What needs to be done
How do the records below read from their first line through the line containing "Task: Click the 收藏 favorites star icon"? Write those lines out exactly.

________

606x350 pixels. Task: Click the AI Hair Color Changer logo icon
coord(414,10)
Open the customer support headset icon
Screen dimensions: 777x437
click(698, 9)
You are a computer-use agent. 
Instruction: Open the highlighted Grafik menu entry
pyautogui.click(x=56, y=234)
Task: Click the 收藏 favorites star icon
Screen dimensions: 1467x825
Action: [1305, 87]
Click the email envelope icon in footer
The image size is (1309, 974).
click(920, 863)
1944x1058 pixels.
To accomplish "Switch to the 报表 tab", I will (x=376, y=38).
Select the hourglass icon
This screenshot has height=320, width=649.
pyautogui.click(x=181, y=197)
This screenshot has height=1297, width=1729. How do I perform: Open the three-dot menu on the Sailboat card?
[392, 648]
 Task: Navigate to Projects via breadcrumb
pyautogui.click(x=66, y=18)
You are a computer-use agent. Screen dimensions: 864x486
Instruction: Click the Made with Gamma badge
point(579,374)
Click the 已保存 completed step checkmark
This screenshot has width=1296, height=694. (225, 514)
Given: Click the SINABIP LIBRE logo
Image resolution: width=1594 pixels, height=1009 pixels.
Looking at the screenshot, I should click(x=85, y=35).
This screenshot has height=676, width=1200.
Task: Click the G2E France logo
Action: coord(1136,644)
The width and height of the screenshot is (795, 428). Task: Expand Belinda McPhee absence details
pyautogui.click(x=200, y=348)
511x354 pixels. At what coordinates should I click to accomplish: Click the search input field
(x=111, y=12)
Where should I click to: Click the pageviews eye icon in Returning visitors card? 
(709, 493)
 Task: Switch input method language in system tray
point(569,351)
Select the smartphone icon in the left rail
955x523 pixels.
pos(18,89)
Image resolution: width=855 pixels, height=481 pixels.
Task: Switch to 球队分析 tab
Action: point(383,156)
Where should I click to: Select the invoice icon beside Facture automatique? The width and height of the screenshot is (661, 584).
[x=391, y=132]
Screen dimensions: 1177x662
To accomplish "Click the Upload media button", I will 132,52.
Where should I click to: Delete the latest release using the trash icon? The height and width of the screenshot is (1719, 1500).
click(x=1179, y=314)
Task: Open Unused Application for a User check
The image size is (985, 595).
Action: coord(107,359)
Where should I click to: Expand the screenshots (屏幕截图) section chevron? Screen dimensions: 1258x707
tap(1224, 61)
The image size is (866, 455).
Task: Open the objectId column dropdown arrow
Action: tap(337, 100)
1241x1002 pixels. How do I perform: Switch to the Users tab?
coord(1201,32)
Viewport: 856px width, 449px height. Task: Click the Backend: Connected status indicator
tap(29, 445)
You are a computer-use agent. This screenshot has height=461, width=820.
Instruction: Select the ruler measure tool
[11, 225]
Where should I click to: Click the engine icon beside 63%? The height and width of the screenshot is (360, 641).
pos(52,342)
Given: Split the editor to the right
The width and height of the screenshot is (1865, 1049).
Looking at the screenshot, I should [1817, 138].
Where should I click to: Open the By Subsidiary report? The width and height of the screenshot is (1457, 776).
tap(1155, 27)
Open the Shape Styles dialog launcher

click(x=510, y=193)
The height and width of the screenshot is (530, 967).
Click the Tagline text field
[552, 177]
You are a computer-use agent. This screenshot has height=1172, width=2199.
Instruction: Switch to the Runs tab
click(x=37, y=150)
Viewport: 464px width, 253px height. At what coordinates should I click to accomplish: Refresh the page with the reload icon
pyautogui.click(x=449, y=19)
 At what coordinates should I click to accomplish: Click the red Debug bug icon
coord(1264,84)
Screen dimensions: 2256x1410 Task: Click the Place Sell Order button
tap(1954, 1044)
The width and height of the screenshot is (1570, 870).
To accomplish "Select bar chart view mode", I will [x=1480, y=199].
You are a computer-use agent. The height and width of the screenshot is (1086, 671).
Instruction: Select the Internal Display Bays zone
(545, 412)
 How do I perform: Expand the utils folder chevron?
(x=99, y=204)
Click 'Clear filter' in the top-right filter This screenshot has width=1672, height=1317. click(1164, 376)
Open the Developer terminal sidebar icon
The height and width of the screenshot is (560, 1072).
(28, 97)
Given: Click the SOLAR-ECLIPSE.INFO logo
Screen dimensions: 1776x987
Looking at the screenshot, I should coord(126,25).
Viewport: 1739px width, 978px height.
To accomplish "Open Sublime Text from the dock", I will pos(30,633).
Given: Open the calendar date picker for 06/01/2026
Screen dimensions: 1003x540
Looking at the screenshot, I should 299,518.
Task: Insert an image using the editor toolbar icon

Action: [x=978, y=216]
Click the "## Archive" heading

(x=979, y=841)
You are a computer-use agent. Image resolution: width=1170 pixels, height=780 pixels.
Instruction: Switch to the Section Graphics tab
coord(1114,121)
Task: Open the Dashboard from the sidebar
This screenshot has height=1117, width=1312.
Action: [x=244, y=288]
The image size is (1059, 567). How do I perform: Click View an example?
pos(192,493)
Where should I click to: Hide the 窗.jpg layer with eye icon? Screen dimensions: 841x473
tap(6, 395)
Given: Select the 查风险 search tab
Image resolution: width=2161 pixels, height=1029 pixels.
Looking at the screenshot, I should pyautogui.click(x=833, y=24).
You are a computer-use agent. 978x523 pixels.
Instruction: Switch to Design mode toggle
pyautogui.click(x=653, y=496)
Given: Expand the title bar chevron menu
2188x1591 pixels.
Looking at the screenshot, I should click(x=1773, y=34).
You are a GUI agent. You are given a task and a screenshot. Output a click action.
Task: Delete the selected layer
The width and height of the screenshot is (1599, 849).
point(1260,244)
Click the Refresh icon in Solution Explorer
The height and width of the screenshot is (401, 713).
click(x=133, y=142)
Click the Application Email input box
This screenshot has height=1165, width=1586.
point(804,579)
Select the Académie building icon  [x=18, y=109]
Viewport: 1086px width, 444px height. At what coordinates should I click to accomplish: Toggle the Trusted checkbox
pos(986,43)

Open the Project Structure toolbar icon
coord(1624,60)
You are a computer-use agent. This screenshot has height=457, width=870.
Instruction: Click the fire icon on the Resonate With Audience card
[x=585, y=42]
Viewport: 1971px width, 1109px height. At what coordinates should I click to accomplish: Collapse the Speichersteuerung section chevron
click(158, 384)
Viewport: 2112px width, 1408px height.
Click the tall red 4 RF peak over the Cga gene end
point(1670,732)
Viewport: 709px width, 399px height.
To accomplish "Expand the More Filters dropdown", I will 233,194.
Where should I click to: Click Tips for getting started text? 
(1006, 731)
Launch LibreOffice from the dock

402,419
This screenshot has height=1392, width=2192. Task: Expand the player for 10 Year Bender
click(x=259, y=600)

________

Exercise result
606x350 pixels. Task: Click the AI Hair Color Changer logo icon
coord(414,10)
Open the customer support headset icon
Screen dimensions: 777x437
click(698, 9)
You are a computer-use agent. 
Instruction: Open the highlighted Grafik menu entry
pyautogui.click(x=56, y=234)
Task: Click the 收藏 favorites star icon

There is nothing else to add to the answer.